Bien que qualifiés de concours « sur l’honneur » en raison de l’absence des garanties réelles habituellement exigées, ces crédits ne constituent aucunement une distribution à fonds perdus exonérée de contrôle. La Banque centrale a rappelé que les établissements demeurent pleinement tenus d’appliquer leurs politiques internes de sélectivité, leurs règles de contrôle interne, ainsi que les directives de gouvernance et de couverture des risques en vigueur.

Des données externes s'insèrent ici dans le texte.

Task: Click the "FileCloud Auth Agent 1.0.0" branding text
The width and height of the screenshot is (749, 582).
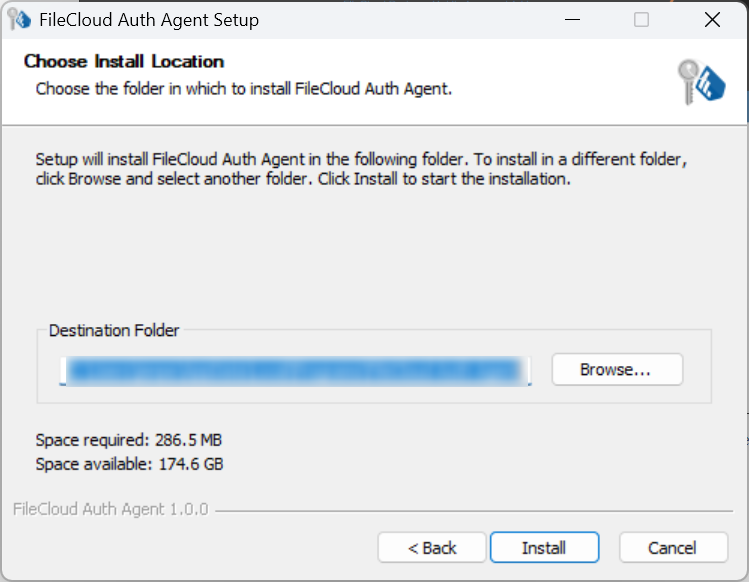Action: (x=111, y=510)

Pour conjurer l’aléa moral et endiguer le risque de déperdition des liquidités, l’autorité monétaire impose une interrogation obligatoire et instantanée de la Centrale des Risques préalablement à tout déblocage effectif de fonds. Cette disposition vise à vérifier qu’aucun bénéficiaire ne cumule un engagement antérieur non soldé au sein du même régime, que ce soit auprès de sa propre banque ou d’un établissement concurrent.

 

Défis sectoriels

L’entrée en vigueur de la circulaire, fixée au 1er octobre 2026, place le système bancaire face à une triple équation : achever dans des délais restreints l’infrastructure technique des plateformes en ligne, calibrer des outils de scoring comportemental adaptés à des porteurs de projets dépourvus de garanties tangibles, et concilier l’impact de ce prélèvement sur fonds propres avec la rentabilité globale.

Le succès de cette réforme résidera dans la capacité des banques à transformer cette obligation réglementaire en un levier pérenne d’élargissement de leur base de clientèle et d’accompagnement de l’économie réelle. Autrement, la facture des créances classées sera lourde, réduisant ainsi les bénéfices et, donc, les montants à allouer à de nouveaux crédits dans les années à venir.